Task to carry out: Gather from the material below each line that contains the word "image", and copy every such line in full.

☆ ☆ ☆ ☆ ☆

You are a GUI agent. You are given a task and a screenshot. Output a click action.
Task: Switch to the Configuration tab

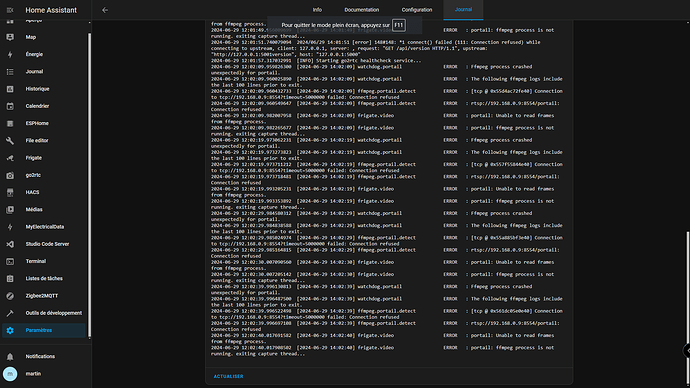coord(417,10)
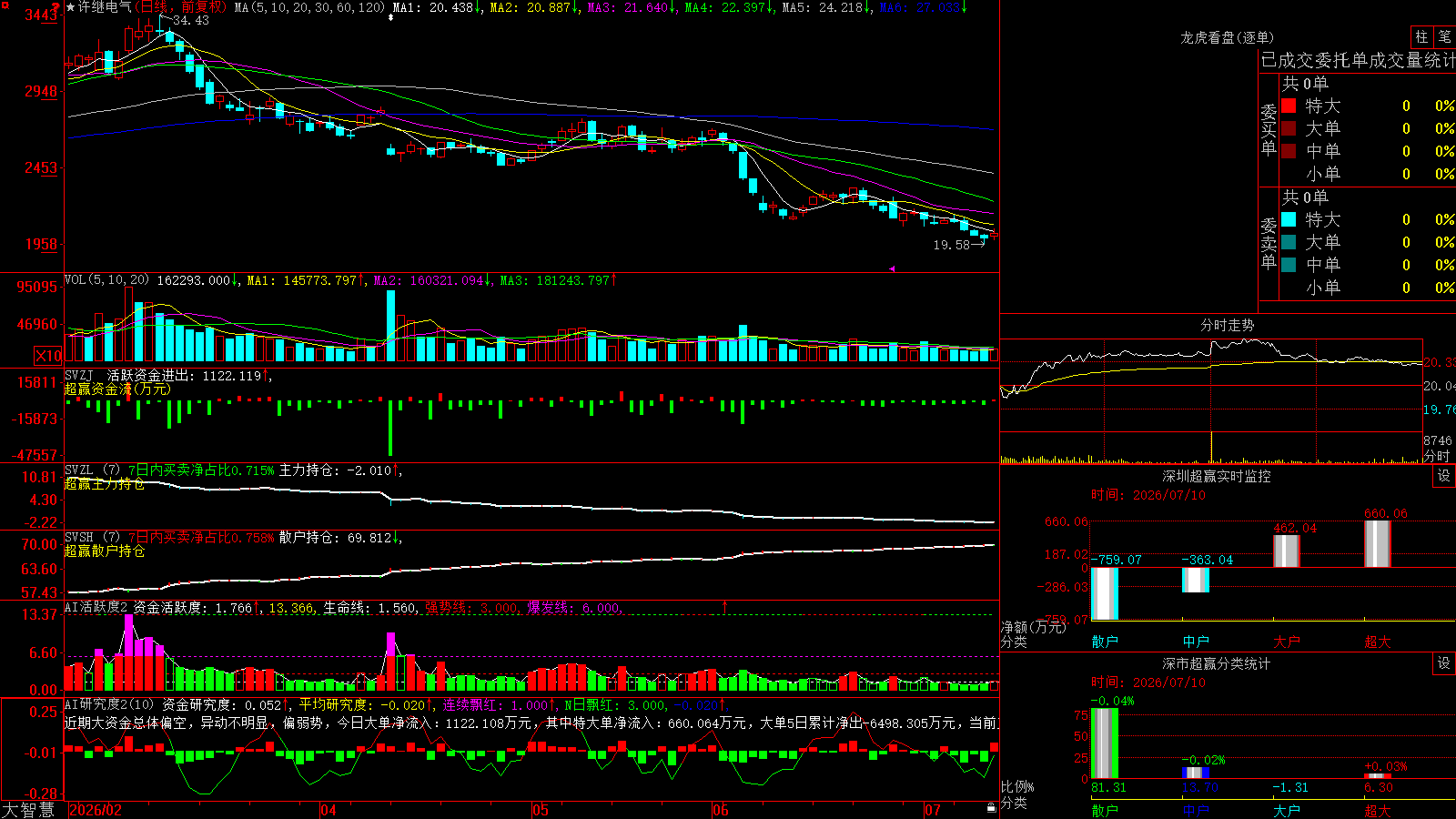This screenshot has width=1456, height=819.
Task: Click the lock icon on the time axis
Action: click(991, 808)
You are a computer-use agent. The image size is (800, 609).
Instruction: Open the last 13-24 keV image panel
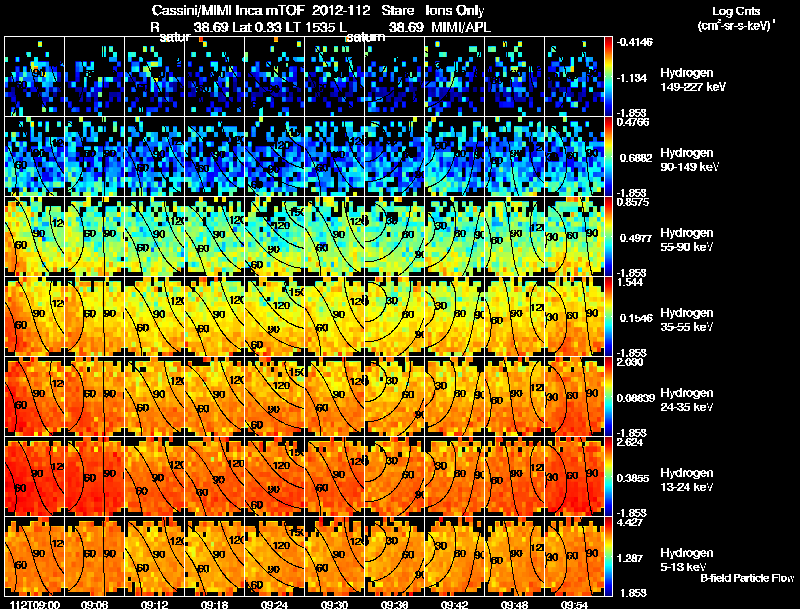tap(574, 476)
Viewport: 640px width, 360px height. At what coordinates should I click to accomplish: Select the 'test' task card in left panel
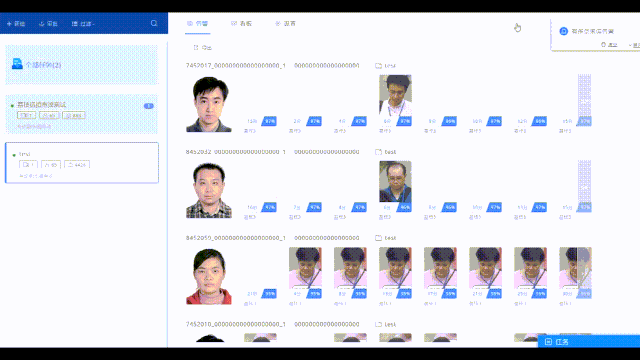tap(82, 162)
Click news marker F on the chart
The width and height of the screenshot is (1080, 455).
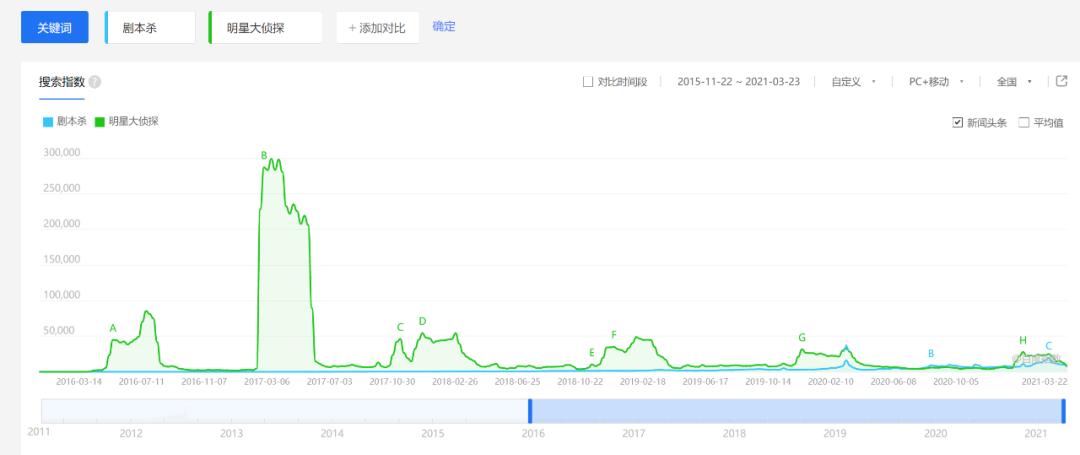(614, 334)
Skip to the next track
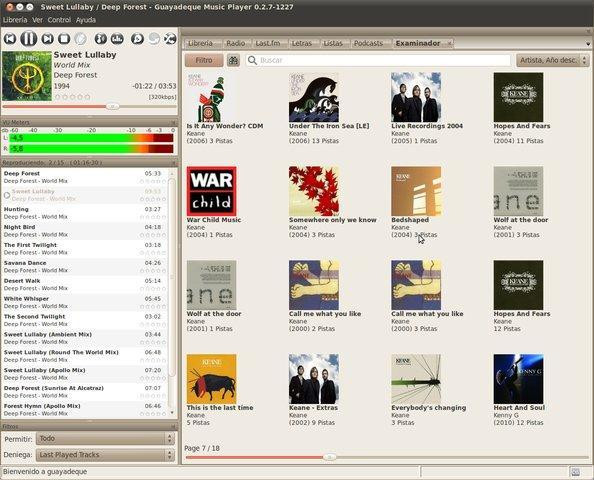 pyautogui.click(x=47, y=39)
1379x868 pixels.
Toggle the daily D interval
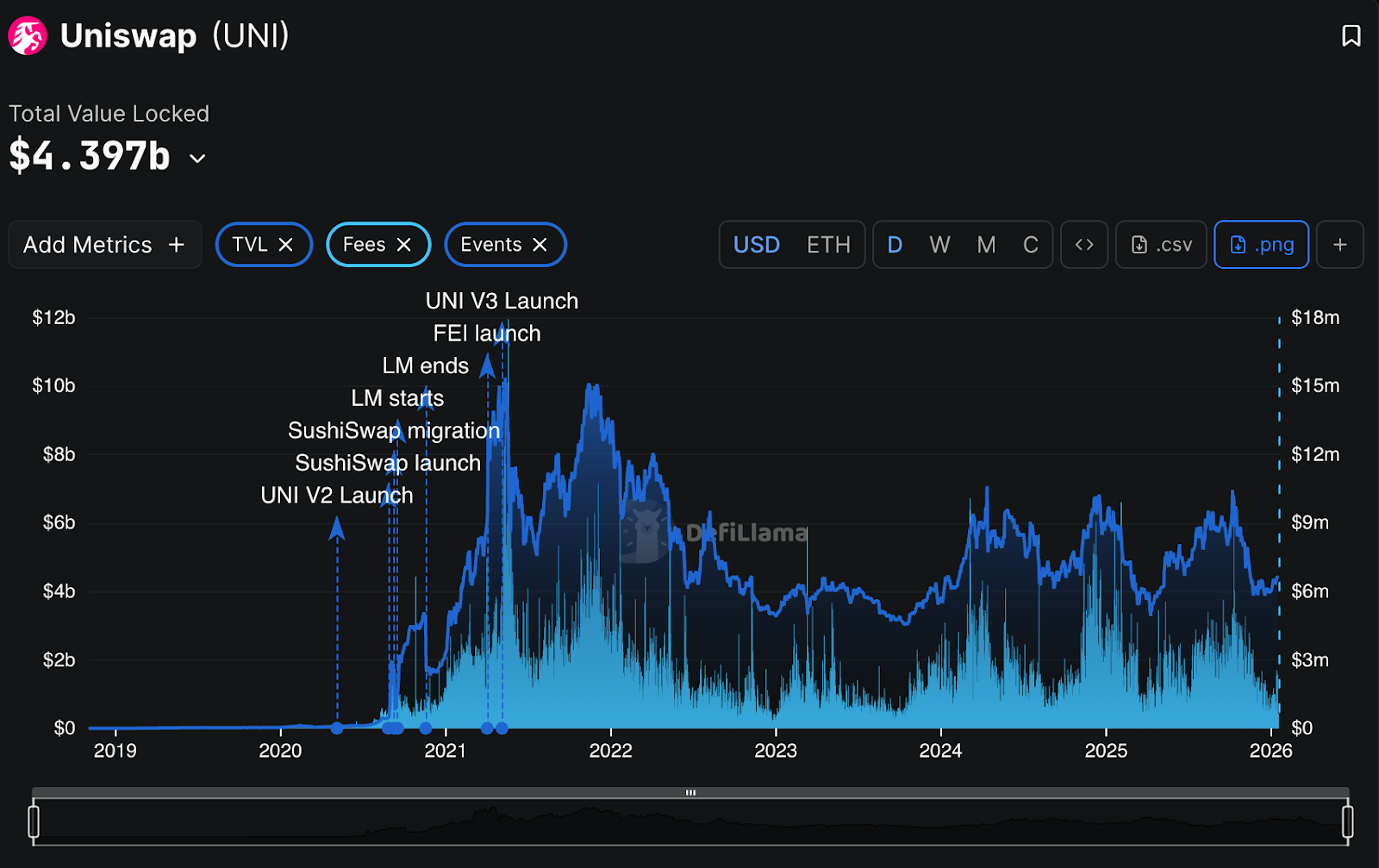coord(895,245)
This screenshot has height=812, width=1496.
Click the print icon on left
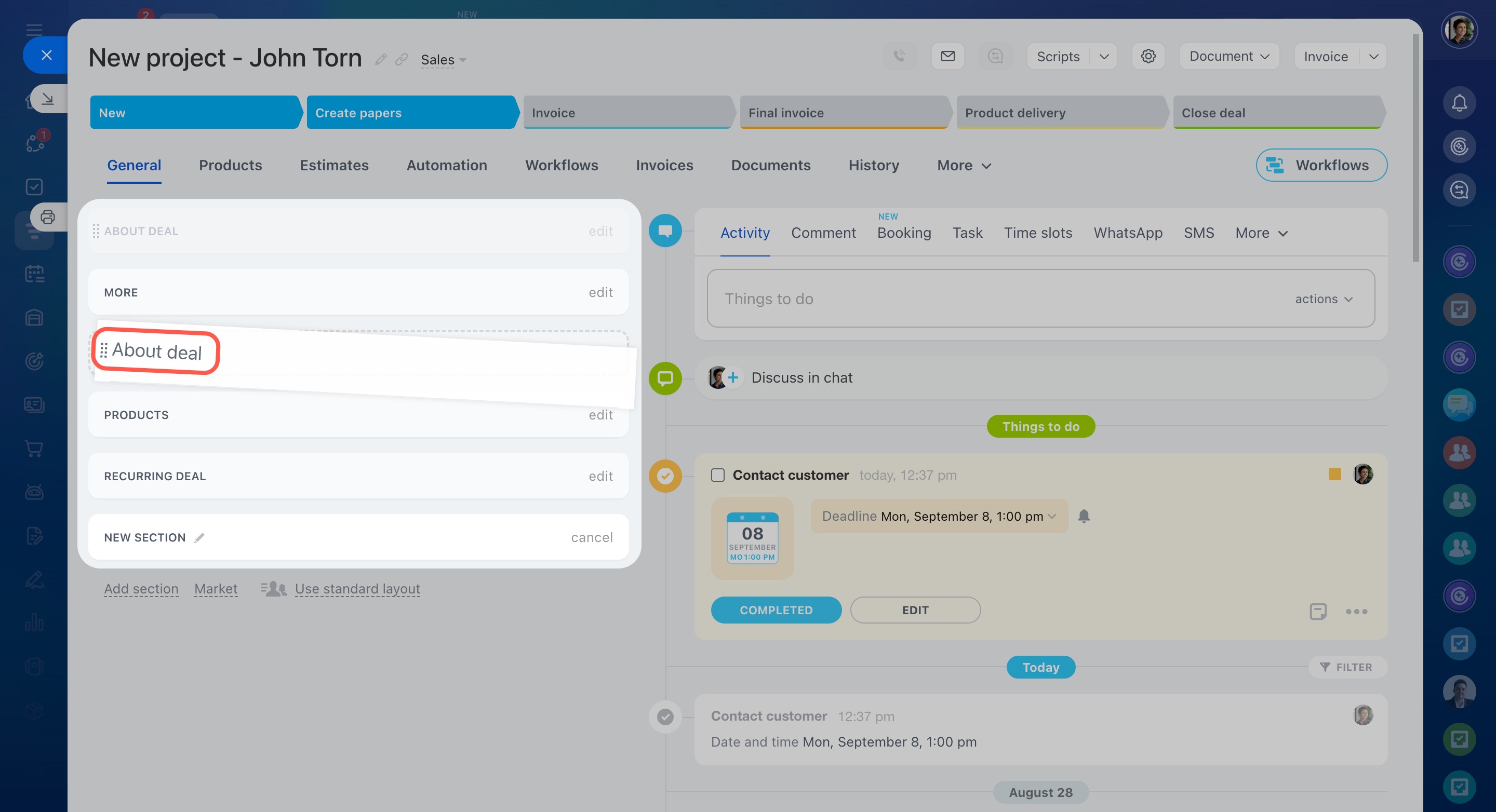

☆ ☆ ☆ ☆ ☆

Result:
You are a computer-use agent. The image size is (800, 609).
Instruction: Open the last 13-24 keV image panel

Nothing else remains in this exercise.